* YOUR OBJECTIVE *
Copy verbatim the lines between the one containing "You are a computer-use agent. The image size is (800, 800)." and the one containing "Action: coord(322,183)", inclusive.
**********
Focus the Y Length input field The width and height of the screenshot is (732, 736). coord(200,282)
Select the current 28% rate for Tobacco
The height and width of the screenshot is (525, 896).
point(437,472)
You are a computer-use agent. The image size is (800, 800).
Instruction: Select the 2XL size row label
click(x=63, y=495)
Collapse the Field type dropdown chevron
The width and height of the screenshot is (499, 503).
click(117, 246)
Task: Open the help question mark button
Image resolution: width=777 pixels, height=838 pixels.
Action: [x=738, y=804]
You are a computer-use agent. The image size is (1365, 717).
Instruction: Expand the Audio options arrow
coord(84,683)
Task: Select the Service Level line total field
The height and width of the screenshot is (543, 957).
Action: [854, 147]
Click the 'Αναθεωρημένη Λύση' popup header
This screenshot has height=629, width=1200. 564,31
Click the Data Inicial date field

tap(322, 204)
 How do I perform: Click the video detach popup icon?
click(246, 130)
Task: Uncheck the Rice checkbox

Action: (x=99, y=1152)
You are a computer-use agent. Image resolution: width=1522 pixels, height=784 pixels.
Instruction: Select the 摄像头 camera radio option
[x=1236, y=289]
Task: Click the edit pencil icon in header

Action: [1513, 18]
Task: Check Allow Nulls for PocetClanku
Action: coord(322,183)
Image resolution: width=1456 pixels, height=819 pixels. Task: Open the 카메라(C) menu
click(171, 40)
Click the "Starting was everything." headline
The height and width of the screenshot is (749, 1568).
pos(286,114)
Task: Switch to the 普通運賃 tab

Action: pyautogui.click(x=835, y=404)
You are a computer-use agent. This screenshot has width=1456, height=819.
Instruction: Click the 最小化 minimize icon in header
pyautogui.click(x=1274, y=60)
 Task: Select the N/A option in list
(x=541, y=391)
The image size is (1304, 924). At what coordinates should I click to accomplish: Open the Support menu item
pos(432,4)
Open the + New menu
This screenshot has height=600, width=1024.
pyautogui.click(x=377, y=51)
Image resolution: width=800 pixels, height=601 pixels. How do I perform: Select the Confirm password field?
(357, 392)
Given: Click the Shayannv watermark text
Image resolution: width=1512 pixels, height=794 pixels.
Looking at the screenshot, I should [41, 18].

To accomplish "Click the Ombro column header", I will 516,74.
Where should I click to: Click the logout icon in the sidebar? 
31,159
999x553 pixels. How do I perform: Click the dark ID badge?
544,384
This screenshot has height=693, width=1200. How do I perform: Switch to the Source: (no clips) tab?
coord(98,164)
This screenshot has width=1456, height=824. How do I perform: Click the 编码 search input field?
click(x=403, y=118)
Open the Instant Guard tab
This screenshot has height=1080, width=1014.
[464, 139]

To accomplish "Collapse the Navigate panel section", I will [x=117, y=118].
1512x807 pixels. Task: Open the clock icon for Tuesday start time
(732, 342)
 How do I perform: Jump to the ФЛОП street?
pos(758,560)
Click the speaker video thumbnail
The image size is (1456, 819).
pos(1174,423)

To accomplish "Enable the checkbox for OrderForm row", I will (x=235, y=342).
**********
* COMPLETED EXERCISE *
You are a computer-use agent. The image size is (800, 800).
Instruction: Select the 2XL size row label
click(x=63, y=495)
Collapse the Field type dropdown chevron
The width and height of the screenshot is (499, 503).
click(117, 246)
Task: Open the help question mark button
Image resolution: width=777 pixels, height=838 pixels.
Action: [x=738, y=804]
You are a computer-use agent. The image size is (1365, 717).
Instruction: Expand the Audio options arrow
coord(84,683)
Task: Select the Service Level line total field
The height and width of the screenshot is (543, 957).
Action: [854, 147]
Click the 'Αναθεωρημένη Λύση' popup header
This screenshot has height=629, width=1200. 564,31
Click the Data Inicial date field

tap(322, 204)
 How do I perform: Click the video detach popup icon?
click(246, 130)
Task: Uncheck the Rice checkbox

Action: (x=99, y=1152)
You are a computer-use agent. Image resolution: width=1522 pixels, height=784 pixels.
Instruction: Select the 摄像头 camera radio option
[x=1236, y=289]
Task: Click the edit pencil icon in header

Action: [1513, 18]
Task: Check Allow Nulls for PocetClanku
Action: coord(322,183)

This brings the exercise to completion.